In distillery 2 release, module MyApp.Application is not available

I have a project I want to deploy a release build for, and so I’ve written a docker file that I believe should work, but when I start my app I get the below error. The frustrating part of this is that I feel like I’ve had this error before and after a lot of time I solved it… somehow. But I don’t remember how.

(UndefinedFunctionError) function MyApp.Application.start/2 is undefined (module MyApp.Application is not available)

So everything works in dev mode with iex -S mix. Application starts and everything runs just fine. The module does exist. The docker build does work, and the release files are all generated, so far as I can tell. But something is missing somewhere.

Here’s the docker file

FROM elixir:1.7.4 as release

RUN mkdir /app
WORKDIR /app

RUN mix local.hex --force && \
    mix local.rebar --force

ENV MIX_ENV=prod

COPY mix.exs mix.lock ./
COPY config ./config

RUN mix deps.get
RUN mix deps.compile

COPY rel rel/
RUN mix release --no-tar --verbose --env=prod

FROM erlang:21 as prod

RUN mkdir /app  && chown -R nobody: /app
WORKDIR /app
USER nobody
ENV HOME=/app

COPY --from=release /app/_build/prod/rel/myapp ./

And my mix.exs

defmodule MyApp.Mixfile do
  use Mix.Project

  def project do
    [app: :myapp,
     version: "0.2.0",
     elixir: "~> 1.7.4",
     elixirc_paths: elixirc_paths(Mix.env),
     compilers: [:phoenix, :gettext] ++ Mix.compilers,
     build_embedded: Mix.env == :prod,
     start_permanent: Mix.env == :prod,
     deps: deps()]
  end

  # Specifies which paths to compile per environment.
  defp elixirc_paths(:test), do: ["lib", "test/support"]
  defp elixirc_paths(_),     do: ["lib"]

  def application do
    [
      extra_applications: [:logger],
      mod: {MyApp.Application, []},
    ]
  end

  defp deps do
    [
      {:httpotion, "~> 3.0"},
      {:distillery, "~> 2.0"}
    ] 
  end
end

And my rel/config.exs is just the standard thing that mix release.init tosses out. I can’t find anything in it to change that seems to help.

I’ve tried adding :myapp to various of :applications, :included_applications, and such but it causes an infinite loop when I try to run it with iex -S mix or causes the release to get into an infinite loop.

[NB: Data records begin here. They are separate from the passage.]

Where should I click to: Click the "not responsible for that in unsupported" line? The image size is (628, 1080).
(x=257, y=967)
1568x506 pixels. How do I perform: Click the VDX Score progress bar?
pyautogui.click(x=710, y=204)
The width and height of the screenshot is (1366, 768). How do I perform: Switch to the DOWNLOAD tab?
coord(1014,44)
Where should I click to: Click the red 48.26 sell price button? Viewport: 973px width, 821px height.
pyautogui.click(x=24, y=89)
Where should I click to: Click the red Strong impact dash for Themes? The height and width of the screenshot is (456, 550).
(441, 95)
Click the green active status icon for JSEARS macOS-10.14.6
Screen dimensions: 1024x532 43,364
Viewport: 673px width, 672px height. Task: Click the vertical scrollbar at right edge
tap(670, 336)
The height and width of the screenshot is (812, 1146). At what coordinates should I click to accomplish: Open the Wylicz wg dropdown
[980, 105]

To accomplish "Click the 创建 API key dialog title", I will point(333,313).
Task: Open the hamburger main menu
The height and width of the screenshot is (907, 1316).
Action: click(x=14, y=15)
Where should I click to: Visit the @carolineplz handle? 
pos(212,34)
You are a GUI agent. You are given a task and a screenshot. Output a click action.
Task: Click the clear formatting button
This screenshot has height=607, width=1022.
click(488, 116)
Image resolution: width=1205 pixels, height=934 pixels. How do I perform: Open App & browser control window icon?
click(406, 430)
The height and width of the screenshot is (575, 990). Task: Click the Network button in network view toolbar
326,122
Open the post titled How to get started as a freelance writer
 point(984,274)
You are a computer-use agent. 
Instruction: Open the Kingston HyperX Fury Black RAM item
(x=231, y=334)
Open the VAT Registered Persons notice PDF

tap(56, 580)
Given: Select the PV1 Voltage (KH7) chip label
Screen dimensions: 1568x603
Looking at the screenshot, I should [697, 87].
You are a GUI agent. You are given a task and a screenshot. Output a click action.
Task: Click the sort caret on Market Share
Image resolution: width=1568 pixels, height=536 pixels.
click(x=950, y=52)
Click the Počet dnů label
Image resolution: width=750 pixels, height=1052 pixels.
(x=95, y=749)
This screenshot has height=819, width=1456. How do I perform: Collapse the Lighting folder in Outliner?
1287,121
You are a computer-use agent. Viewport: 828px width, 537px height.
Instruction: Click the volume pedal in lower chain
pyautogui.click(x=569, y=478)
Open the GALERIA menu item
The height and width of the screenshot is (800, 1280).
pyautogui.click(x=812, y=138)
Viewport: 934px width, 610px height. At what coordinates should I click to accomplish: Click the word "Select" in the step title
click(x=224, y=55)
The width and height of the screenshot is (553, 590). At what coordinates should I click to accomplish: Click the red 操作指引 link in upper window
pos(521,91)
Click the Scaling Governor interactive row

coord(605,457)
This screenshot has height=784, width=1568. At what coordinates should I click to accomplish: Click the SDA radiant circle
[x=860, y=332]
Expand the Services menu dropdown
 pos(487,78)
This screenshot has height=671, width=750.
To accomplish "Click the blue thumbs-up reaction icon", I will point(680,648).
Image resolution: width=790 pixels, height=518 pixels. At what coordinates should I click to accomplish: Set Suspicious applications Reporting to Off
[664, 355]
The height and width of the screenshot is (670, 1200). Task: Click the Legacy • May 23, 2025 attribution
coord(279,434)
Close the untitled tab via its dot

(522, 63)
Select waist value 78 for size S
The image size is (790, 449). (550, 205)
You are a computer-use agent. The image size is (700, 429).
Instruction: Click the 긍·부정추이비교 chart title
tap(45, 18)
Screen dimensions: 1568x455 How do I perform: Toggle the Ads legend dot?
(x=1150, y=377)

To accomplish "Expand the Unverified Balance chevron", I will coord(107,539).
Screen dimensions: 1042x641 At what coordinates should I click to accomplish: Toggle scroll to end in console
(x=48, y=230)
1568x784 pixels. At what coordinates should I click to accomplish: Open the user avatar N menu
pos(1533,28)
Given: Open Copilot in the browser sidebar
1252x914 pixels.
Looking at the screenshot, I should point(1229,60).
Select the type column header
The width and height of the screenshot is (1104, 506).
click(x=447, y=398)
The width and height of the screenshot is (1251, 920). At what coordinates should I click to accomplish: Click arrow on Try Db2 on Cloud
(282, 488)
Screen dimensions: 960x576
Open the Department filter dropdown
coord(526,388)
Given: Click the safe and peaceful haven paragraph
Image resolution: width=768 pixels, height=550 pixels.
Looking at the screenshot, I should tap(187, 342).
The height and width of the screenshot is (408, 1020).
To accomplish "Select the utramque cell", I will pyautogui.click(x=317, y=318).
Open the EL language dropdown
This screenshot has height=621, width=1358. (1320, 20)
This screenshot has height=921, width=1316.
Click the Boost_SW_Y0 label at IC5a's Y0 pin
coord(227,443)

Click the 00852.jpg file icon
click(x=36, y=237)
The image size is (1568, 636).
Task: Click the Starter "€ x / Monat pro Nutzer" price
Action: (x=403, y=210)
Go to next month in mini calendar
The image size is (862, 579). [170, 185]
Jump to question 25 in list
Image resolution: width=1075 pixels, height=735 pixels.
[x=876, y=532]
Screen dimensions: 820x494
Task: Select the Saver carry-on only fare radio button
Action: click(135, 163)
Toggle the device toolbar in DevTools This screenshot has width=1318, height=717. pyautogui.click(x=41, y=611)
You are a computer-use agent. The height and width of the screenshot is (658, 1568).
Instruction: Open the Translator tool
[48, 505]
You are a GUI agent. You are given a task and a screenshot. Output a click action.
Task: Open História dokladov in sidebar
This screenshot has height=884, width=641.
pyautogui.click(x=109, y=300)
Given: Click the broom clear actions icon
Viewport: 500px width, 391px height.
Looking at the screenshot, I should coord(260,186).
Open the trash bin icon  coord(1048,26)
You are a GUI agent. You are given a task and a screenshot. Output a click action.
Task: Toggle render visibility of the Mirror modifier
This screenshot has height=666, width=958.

Has anyone seen this before? I feel like I’ve spent a lot of time on this with no progress.

You never add actual code into the release stage, you only copy mix.{exs,lock}, config/ and rel/ into the container, but never lib/ or anything else, so of course, stuff from inside of it, can’t be part of your release and the boot will fail.

1 Like

Once I added a COPY lib lib/, then everything worked just fine. It seems so obvious in hindsight but I couldn’t see it.

Thank you!

Yes, I had to stare on the dockerfile quite a while and have read it a couple of times until I have seen what happened.

Also I prefer to simply use COPY . . (having _build and deps in a .dockerignore), that way I do not forget to copy anything, and since I only rebuilt docker for actual releases or because I want to update the base layer, the dep-cache-layer you try to create wouldn’t help me either. Also building them happens in CI, where that dep-layer wouldn’t even be available anymore.

1 Like

I originally had a COPY . ., but I took it out in favor of explicitly copying only what was needed. I didn’t want things like large amounts test data copied into the build. I also wanted to speed up the build by preventing relying on anything that might cause the docker cache to be invalidated, causing rebuilds (although after messing with it a bit I’m no longer sure docker is actually that smart).

But after having wasted a few hours I would have been better off leaving it in and just .dockerignoring stuff.

Its safer to ignore stuff you know you wont need via .dockerignore than trying to manually put things you need into the container.

But yes, if build times and cached layers are important for you, than COPY selectively is probably the way to go, but as I said, projects I usually work on do not have that requirement, therefore we put everything into the building stage.